Source data:

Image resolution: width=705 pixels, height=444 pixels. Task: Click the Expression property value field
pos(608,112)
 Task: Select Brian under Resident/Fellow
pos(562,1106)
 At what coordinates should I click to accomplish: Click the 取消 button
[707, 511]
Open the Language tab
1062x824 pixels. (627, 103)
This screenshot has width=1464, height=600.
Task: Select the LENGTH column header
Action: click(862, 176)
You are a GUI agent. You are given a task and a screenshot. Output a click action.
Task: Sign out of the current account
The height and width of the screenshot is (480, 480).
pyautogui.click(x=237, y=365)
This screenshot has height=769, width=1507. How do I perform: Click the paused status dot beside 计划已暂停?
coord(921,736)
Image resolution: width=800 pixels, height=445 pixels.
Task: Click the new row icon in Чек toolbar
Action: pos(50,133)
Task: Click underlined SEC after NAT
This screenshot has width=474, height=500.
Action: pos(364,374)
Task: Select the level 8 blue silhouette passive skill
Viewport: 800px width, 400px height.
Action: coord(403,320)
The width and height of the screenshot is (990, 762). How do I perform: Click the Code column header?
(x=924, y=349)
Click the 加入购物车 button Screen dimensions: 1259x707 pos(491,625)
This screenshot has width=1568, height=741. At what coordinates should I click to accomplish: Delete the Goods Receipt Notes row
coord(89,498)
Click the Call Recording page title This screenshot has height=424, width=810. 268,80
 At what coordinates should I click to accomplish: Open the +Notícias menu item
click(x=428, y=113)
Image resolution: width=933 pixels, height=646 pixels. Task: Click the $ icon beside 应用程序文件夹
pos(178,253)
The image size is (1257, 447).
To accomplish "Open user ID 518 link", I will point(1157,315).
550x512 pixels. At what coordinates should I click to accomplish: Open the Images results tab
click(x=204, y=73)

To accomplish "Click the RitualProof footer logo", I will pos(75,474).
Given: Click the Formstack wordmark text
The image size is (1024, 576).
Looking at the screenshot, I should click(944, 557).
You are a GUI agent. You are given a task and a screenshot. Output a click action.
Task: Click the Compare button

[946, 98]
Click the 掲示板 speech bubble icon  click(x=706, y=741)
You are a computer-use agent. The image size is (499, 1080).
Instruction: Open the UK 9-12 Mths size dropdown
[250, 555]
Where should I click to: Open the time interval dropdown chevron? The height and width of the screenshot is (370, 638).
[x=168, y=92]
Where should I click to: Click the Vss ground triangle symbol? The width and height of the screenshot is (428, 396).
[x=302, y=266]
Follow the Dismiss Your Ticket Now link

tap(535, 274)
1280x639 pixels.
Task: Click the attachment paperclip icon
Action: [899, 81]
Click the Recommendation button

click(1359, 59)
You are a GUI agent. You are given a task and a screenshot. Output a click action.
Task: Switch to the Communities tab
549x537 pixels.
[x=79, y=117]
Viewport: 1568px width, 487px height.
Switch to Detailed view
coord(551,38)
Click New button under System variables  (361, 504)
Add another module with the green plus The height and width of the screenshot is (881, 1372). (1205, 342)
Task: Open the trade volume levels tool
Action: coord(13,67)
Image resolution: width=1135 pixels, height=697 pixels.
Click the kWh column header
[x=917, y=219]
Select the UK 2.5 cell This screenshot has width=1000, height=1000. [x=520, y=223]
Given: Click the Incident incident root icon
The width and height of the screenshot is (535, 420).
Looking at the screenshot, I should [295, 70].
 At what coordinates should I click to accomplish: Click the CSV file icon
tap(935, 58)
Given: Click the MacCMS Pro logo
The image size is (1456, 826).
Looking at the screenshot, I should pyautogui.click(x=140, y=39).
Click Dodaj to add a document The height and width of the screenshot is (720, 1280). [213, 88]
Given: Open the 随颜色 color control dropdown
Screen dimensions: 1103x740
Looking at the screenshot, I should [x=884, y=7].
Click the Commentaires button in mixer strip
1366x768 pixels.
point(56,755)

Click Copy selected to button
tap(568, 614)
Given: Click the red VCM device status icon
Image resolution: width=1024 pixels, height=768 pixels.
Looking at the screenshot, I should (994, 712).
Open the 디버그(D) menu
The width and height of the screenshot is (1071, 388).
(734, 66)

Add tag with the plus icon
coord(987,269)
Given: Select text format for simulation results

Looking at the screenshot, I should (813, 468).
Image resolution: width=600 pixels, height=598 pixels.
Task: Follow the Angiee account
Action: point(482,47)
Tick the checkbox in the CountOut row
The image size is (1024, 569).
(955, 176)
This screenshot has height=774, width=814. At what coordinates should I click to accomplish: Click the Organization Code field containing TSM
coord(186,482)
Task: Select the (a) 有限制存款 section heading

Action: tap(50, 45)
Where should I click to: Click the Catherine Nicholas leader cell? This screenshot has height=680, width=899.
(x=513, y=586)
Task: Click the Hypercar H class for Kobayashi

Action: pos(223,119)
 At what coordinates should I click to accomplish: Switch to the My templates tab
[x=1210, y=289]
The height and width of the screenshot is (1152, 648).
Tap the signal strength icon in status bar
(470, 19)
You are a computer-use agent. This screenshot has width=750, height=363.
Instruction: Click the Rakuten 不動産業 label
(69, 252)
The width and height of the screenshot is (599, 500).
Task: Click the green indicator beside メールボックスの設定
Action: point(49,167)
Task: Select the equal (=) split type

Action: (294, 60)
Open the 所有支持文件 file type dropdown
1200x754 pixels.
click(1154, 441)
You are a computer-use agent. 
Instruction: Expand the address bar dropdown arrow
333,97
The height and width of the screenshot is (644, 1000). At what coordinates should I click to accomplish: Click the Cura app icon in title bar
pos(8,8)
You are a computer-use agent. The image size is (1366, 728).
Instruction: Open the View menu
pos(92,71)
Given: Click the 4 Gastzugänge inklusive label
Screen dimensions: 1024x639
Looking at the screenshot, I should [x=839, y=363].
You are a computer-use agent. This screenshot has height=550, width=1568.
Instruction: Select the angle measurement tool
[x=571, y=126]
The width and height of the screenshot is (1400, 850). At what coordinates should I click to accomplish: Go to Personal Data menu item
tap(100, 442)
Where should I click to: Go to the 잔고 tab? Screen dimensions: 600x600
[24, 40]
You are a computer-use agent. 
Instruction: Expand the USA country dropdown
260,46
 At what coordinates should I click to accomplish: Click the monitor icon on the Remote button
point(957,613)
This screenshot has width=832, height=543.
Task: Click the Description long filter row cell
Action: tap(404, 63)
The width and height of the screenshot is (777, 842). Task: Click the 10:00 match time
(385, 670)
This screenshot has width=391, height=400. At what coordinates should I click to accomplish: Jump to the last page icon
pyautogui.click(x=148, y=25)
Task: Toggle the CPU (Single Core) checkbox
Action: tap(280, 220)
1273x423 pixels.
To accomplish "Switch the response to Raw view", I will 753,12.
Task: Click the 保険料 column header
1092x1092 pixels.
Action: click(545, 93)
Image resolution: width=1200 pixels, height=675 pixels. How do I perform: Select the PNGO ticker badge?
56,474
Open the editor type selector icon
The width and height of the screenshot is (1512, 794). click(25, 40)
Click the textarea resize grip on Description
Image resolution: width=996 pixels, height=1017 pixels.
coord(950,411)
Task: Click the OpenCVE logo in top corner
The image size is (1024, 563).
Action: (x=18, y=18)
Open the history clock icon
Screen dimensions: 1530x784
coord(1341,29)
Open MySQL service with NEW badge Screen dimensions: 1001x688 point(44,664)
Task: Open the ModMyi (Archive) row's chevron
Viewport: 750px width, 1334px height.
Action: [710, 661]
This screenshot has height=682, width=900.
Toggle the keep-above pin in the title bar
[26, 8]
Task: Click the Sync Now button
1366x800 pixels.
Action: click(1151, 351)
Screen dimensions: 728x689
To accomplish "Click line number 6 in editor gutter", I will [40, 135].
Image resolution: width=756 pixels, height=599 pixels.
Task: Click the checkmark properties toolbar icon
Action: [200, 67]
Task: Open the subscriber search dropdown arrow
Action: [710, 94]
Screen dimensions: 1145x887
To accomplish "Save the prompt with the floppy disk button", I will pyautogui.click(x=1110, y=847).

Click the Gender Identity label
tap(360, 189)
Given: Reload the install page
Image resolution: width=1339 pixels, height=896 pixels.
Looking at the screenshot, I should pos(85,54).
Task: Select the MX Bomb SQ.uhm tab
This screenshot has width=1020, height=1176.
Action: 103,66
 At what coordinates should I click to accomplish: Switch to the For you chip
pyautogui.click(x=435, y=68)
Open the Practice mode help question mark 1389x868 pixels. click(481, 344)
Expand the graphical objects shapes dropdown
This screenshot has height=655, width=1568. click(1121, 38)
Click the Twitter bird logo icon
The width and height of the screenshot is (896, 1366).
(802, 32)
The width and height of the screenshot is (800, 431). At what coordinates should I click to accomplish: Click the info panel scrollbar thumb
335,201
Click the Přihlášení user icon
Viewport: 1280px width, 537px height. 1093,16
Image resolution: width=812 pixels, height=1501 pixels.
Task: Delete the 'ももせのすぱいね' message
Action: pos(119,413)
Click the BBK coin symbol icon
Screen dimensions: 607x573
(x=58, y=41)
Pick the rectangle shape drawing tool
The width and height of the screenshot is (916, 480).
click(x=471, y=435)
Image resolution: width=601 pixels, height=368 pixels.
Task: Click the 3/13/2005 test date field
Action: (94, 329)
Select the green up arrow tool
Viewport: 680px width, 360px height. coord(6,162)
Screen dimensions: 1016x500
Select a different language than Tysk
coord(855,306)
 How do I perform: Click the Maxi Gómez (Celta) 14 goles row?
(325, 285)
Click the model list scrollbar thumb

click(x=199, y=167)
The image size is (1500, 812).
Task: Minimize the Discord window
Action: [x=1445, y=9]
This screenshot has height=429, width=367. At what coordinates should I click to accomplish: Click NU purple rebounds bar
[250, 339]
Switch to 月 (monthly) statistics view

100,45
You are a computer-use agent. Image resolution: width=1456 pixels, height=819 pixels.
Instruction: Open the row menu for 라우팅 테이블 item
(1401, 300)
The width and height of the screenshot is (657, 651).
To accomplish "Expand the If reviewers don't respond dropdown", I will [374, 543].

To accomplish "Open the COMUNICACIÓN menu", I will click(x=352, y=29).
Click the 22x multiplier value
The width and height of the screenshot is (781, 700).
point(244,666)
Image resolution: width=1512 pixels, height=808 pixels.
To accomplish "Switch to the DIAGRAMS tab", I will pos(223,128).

What you need to do:
Quote the listing above, but only from the line that shows "Given: Click the Incident incident root icon" through the line that shows "Given: Click the red VCM device status icon".

Written solution:
Given: Click the Incident incident root icon
The width and height of the screenshot is (535, 420).
Looking at the screenshot, I should [295, 70].
 At what coordinates should I click to accomplish: Click the CSV file icon
tap(935, 58)
Given: Click the MacCMS Pro logo
The image size is (1456, 826).
Looking at the screenshot, I should pyautogui.click(x=140, y=39).
Click Dodaj to add a document The height and width of the screenshot is (720, 1280). [213, 88]
Given: Open the 随颜色 color control dropdown
Screen dimensions: 1103x740
Looking at the screenshot, I should [x=884, y=7].
Click the Commentaires button in mixer strip
1366x768 pixels.
point(56,755)

Click Copy selected to button
tap(568, 614)
Given: Click the red VCM device status icon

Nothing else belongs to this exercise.